══ Extrait de texte ══
On me dit que M. le ministre est un officier. Oui, sans doute. Mais il pourrait ne pas être officier. Il n'est dit nulle part que le ministre de la guerre doit être officier ; et, par exemple, je crois que l'honorable M. Brabant serait un excellent ministre de la guerre. Il n'est cependant pas officier. Les ministres de la guerre doivent payer leurs frais de route et de séjour, non comme officiers, mais comme ministres. Il n'y a aucune analogie entre la position d'un ministre voyageant et la position d'un lieutenant ou d'un sous-lieutenant.

Il faut donc, de deux choses l'une, ou qu'on laisse les choses comme elles sont - mais, je le déclare, c'est un abus réel - ou que les frais de route et de séjour soient prélevés sur l'article sur lequel ils ont été imputés jusqu'à présent ; et comme cet article a suffi jusqu'à présent, il continuera à suffire à l'avenir.

Si vous prenez les 5,000 fr. sur l'article 7 de la section III, ce sera encore une fois favoriser les grands et faire souffrir les petits. Car, je le répète, les 88,000 fr. sont destinés aux officiers de tous grades, y compris les sous-lieutenants.
═══
══ Lignes répertoriées ══
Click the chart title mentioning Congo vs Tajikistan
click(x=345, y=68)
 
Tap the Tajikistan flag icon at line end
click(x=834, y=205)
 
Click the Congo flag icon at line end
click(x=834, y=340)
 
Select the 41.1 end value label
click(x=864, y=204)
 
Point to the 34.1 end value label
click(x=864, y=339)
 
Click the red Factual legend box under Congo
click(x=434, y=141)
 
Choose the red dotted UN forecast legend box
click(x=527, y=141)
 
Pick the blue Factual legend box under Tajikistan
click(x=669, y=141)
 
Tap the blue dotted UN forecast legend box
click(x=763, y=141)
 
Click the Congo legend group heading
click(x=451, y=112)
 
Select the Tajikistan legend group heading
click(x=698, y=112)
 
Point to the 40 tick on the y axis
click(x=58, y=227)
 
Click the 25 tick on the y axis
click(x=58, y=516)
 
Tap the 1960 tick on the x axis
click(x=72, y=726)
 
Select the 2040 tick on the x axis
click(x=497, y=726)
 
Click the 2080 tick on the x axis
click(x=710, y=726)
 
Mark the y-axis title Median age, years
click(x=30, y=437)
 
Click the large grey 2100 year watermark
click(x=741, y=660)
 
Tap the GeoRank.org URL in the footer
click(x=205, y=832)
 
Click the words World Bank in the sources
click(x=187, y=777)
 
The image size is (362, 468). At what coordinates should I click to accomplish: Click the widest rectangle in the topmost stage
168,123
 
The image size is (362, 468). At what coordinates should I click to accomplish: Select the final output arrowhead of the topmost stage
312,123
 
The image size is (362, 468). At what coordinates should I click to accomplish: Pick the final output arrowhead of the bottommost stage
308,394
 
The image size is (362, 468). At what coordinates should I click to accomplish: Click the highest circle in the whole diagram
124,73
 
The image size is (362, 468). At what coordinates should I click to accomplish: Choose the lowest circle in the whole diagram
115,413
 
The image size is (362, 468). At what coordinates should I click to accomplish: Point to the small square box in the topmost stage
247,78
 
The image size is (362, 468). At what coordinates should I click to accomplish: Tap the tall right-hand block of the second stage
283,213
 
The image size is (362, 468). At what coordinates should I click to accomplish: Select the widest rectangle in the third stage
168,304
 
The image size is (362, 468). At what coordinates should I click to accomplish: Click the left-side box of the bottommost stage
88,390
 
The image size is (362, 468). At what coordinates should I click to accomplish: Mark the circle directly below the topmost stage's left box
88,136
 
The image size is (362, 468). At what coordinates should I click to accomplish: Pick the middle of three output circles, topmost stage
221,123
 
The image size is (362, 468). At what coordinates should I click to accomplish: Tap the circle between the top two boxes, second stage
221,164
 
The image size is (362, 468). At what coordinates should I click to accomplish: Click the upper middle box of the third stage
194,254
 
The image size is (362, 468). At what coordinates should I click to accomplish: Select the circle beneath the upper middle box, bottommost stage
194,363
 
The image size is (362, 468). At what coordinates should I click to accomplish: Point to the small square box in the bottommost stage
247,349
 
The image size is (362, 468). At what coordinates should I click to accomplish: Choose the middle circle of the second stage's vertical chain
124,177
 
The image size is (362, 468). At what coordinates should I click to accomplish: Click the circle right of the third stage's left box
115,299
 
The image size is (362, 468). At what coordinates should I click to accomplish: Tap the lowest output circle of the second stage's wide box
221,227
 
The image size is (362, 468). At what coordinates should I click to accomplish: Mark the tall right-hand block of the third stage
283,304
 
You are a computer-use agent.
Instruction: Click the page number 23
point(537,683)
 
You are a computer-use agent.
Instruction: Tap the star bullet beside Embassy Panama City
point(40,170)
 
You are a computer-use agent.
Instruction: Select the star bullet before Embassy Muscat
═══
> Consigne écrite: Selon l'extrait de texte, à qui sont destinés les 88,000 fr., s'il vous plaît ?

> Résultat de l'exercice: Aux officiers de tous grades, y compris les sous-lieutenants.